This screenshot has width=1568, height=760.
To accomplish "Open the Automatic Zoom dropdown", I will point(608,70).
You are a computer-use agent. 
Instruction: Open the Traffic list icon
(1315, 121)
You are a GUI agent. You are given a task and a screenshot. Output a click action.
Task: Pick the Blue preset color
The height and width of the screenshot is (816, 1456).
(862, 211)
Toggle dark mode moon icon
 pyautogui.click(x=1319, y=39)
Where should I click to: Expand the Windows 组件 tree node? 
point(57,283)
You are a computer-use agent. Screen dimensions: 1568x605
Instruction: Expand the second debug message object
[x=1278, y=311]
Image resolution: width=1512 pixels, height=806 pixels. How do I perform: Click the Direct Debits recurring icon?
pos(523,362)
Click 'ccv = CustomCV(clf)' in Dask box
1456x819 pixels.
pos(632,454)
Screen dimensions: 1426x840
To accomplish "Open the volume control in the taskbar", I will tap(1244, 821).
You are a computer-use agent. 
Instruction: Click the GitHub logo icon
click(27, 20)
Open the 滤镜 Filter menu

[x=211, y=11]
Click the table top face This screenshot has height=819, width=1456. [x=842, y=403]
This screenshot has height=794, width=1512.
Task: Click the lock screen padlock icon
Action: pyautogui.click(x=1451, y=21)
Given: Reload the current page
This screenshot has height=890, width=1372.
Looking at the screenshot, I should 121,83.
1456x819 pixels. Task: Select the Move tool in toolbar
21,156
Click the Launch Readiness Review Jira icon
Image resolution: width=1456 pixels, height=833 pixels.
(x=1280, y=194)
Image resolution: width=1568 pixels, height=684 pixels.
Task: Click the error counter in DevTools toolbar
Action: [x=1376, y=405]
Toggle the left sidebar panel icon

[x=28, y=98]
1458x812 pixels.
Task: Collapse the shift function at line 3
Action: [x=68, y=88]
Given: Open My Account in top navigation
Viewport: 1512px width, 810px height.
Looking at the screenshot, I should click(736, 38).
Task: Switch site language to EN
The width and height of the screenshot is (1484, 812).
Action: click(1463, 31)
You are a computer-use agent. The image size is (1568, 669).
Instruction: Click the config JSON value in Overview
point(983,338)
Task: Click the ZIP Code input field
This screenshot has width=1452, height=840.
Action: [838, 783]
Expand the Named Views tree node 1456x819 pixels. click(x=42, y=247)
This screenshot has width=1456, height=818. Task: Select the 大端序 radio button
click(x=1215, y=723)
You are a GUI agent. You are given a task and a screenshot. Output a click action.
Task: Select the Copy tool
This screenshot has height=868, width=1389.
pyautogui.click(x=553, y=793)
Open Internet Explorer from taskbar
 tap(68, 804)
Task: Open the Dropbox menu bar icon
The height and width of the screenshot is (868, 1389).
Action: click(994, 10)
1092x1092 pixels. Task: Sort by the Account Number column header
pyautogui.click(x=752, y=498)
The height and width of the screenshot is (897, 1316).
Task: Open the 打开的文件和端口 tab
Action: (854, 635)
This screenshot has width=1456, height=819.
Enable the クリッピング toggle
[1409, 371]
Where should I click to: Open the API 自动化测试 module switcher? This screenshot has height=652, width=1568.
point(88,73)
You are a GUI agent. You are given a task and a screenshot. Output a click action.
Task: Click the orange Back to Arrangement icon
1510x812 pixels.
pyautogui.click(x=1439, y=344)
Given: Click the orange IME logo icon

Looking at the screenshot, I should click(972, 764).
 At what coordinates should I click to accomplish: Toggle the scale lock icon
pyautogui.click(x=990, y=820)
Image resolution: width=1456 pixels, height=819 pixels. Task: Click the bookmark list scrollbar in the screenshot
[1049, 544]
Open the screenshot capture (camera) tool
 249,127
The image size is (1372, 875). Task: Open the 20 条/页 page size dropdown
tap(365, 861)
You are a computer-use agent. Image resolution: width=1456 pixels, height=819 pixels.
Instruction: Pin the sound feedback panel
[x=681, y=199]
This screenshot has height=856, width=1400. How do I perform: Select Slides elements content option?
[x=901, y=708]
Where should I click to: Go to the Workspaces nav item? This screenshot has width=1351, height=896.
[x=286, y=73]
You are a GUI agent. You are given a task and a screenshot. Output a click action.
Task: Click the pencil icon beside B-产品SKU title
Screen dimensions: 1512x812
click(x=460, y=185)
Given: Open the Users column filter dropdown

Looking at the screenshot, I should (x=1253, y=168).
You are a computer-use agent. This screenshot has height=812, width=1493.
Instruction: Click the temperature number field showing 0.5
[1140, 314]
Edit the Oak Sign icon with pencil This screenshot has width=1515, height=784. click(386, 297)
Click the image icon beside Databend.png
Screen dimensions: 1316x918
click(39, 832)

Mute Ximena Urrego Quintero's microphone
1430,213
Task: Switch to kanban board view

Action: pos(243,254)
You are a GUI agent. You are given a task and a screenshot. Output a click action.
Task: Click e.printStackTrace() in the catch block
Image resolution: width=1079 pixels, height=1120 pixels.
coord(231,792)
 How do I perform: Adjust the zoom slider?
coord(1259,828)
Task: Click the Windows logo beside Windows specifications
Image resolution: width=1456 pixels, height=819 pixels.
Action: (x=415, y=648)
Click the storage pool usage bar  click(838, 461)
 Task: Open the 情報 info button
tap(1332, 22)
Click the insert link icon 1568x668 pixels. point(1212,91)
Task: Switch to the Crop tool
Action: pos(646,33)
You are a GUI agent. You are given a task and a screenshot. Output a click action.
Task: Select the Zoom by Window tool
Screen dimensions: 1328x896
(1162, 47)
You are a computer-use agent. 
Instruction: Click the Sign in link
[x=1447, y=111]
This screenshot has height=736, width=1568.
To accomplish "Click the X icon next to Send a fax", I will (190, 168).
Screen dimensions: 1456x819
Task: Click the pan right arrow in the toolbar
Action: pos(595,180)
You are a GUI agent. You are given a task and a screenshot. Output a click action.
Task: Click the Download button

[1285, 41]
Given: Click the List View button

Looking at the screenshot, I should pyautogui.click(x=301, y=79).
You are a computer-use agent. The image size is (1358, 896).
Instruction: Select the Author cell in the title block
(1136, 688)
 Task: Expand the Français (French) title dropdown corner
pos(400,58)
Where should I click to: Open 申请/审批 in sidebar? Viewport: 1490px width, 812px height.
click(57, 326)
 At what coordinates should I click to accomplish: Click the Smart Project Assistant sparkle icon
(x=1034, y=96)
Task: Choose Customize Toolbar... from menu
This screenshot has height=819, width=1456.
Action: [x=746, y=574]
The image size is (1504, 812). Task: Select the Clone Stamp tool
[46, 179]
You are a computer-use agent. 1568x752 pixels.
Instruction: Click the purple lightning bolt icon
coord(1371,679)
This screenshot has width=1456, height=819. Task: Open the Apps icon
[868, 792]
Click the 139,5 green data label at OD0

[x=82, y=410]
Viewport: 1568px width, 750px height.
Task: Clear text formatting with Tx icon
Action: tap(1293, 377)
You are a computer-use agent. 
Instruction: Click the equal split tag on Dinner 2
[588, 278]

■ ■ ■

Copy out each line of the listing where the string "pencil" appears.

Task: Click the pencil icon beside B-产品SKU title
Edit the Oak Sign icon with pencil This screenshot has width=1515, height=784. click(386, 297)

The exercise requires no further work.